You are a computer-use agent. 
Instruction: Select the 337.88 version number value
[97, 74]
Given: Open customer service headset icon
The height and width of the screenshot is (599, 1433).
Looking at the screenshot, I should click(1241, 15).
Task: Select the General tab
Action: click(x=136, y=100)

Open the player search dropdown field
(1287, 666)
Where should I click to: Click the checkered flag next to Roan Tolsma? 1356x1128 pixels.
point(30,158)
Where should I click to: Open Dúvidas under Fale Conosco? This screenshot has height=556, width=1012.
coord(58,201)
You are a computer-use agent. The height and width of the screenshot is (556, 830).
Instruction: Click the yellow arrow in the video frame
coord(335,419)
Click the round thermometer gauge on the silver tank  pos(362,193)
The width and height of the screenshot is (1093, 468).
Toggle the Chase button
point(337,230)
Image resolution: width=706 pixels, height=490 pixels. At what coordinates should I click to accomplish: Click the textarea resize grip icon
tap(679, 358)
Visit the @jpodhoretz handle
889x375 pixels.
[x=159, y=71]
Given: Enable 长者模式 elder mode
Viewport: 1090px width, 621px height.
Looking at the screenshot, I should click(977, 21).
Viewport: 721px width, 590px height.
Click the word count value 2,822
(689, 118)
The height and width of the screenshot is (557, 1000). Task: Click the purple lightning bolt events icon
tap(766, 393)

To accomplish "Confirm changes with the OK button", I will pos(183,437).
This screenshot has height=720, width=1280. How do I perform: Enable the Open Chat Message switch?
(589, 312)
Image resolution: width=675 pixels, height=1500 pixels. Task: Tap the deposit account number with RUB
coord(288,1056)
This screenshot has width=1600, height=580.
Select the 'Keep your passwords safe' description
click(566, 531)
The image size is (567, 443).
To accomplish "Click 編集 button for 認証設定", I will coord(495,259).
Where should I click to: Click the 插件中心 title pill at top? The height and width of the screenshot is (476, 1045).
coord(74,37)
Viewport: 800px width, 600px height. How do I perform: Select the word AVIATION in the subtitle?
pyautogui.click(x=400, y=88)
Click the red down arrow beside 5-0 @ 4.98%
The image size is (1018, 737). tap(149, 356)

### Work required
Your answer must consist only of the lines from the one containing "The image size is (567, 443)." through the last line of the data above, both included, exactly as written.

### Task solution
The image size is (567, 443).
To accomplish "Click 編集 button for 認証設定", I will coord(495,259).
Where should I click to: Click the 插件中心 title pill at top? The height and width of the screenshot is (476, 1045).
coord(74,37)
Viewport: 800px width, 600px height. How do I perform: Select the word AVIATION in the subtitle?
pyautogui.click(x=400, y=88)
Click the red down arrow beside 5-0 @ 4.98%
The image size is (1018, 737). tap(149, 356)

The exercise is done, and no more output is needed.